A growing body of evidence suggests that patients with PA have a higher risk of cardiocerebrovascular disease, heart failure, chronic kidney disease, and metabolic disease than do those with essential hypertension [32]. Surgical adrenalectomy for unilateral APAs can improve hypertension and aldosterone excess [1]. Treatment with mineralocorticoid receptor antagonists may help reduce the risk of organ damage [33]. In contrast, the evidence showing treatment efficacy in normotensive patients with renin-independent aldosterone secretion is insufficient, and further studies are needed in this regard. In the present family, patients were managed with a watch-and-wait approach rather than pharmacotherapy due to normotension, normokalemia, and no evidence of organ damage. However, normotensive patients with renin-independent aldosterone secretion may have greater mineralocorticoid receptor activity than those without renin-independent aldosterone secretion [6]. Consequently, these patients should be monitored for any signs of organ damage.

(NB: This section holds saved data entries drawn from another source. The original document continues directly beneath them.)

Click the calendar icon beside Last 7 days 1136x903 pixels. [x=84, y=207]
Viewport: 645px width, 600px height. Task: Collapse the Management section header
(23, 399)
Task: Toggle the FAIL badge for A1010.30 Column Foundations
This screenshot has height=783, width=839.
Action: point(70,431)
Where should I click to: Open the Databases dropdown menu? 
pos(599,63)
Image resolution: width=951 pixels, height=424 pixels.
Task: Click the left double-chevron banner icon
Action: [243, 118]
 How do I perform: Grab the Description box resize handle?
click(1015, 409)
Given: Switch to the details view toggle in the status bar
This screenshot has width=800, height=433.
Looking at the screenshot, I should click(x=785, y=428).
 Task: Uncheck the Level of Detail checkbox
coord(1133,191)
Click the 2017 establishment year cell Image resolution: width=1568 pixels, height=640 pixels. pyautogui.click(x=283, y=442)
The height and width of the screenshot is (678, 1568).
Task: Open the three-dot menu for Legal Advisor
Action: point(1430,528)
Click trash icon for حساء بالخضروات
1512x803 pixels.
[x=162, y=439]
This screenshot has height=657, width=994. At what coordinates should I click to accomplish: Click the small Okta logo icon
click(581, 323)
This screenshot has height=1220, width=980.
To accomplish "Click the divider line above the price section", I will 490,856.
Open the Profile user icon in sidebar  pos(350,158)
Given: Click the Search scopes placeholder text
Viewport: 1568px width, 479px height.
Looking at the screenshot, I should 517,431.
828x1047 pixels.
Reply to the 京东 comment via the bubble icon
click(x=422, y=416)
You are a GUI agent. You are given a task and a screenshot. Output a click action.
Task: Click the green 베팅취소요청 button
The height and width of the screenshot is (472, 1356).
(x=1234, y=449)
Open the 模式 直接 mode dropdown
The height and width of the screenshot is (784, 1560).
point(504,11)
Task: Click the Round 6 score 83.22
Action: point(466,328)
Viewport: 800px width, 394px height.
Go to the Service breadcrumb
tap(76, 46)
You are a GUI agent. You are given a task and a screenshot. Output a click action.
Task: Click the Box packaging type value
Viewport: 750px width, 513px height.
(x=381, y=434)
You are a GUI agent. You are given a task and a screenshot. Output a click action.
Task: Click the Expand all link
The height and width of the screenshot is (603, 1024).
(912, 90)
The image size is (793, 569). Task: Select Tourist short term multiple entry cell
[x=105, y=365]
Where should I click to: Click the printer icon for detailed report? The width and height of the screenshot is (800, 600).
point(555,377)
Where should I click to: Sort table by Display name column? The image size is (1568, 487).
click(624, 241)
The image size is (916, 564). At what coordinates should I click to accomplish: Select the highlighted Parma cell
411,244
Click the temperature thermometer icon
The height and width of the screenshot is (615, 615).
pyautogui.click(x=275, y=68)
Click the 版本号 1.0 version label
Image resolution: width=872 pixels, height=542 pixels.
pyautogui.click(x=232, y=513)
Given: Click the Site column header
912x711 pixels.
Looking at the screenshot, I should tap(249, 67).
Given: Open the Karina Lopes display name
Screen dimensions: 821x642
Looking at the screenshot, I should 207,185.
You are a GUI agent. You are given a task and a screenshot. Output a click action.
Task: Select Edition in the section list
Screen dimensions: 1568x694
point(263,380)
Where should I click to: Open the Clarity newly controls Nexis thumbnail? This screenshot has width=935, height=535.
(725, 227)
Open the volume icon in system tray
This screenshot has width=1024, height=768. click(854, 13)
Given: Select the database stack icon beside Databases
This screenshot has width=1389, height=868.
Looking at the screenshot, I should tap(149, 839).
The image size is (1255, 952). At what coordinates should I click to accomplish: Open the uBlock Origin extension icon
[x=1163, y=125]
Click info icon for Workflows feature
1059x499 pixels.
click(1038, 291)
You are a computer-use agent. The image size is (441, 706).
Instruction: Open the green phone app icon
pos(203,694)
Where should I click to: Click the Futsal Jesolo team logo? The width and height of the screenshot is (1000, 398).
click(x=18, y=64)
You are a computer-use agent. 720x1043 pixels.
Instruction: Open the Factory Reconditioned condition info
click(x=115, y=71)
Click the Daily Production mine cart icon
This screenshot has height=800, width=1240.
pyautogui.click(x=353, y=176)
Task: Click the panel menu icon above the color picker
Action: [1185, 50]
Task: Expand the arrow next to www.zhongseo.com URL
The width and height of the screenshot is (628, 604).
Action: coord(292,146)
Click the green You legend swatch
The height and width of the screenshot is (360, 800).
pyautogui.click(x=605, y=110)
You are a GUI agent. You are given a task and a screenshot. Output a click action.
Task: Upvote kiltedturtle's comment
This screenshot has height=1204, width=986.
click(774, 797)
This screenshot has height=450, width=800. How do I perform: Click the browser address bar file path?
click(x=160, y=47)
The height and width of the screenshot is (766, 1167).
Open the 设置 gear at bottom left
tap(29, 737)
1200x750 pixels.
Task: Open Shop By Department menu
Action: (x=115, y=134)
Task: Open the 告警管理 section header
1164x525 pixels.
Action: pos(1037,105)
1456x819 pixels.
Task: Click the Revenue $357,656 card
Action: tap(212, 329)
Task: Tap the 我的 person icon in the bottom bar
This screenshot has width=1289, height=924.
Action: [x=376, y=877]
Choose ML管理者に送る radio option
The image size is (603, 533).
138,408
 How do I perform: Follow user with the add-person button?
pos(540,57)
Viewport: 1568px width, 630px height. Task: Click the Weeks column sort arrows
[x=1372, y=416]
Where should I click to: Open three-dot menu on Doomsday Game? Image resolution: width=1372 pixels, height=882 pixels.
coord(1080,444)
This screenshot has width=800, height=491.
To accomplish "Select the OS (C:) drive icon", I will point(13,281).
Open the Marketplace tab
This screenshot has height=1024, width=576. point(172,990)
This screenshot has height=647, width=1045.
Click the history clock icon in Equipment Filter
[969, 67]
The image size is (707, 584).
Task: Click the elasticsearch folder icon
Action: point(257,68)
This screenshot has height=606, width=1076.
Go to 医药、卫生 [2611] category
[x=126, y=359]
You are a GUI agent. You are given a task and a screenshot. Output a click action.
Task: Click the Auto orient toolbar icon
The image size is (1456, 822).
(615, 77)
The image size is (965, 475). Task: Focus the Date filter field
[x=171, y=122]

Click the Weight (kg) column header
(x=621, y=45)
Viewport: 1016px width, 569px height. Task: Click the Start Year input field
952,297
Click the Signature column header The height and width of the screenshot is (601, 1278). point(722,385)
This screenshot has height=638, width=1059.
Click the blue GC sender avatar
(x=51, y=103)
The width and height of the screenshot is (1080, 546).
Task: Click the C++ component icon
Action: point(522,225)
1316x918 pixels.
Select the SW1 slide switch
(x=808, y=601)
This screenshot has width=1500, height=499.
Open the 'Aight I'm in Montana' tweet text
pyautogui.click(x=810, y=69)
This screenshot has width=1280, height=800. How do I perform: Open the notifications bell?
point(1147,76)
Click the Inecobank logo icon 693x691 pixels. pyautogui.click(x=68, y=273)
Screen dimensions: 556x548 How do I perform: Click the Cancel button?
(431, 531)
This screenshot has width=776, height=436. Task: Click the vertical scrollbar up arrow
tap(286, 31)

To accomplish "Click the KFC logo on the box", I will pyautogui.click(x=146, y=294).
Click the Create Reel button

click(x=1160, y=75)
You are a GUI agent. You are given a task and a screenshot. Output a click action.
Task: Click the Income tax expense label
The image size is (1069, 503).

This case series has several limitations. First, we could not evaluate the PA status in the remaining family members without MEN1 because of their lack of consent. The absence of evidence indicative of renin-independent aldosterone secretion in the remaining family members may suggest a link between MEN1 and renin-independent aldosterone secretion. Although approximately 6% to 14% of patients with normotension have been reported to have renin-independent aldosterone secretion [6-11], all 4 members diagnosed with MEN1 in the present family had renin-independent aldosterone secretion. This makes an incidental accumulation of these cases unlikely and suggests a connection between MEN1 and renin-independent aldosterone secretion. Second, patient 2 had increased ARR and CCT-positive findings, and relatively low values of both PAC and PRA, which may have yielded false-positive results. However, findings from a rapid ACTH stimulation test to confirm aldosterone overproduction by ACTH were positive. Meanwhile SIT and FUT could not be performed owing to the advanced age of patient 2. In the rapid ACTH stimulation test, peak PAC/plasma cortisol concentration ratio >8.5 after stimulation is defined as a positive finding [34]. Although not included in the current guidelines, it has been suggested as useful for the diagnosis of PA [34]. Thus, patient 2 may have had mild renin-independent aldosterone secretion. Third, as we did not perform adrenal venous sampling, the source of aldosterone production was unknown. In addition, we could not confirm aldosterone hypersecretion using pathological findings, including immunohistochemical staining of CYP11B2 in any of the cases owing to ethical constraints. However, accumulating evidence on the spectrum of renin-independent aldosterone secretion, assessed mostly with biochemical tests, and positive findings from loading tests in this family suggest that the patients in this case series had mild renin-independent aldosterone secretion, although their phenotypes were inconsistent with those of classical overt PA. Finally, genetic analyses of FH types were not performed. However, the probability that 2 rare hereditary diseases, MEN1 and FH, overlap in 1 family is extremely low. Despite these limitations, the present case series may contribute insights into the relationship between renin-independent aldosterone secretion and MEN1.

The present cases series is the first to report on a family with coexistence of MEN1 with normotension and renin-independent aldosterone secretion, revealed using loading tests for PA diagnosis. Large cohort studies and molecular investigations are required to clarify the relationship between renin-independent aldosterone secretion and MEN1.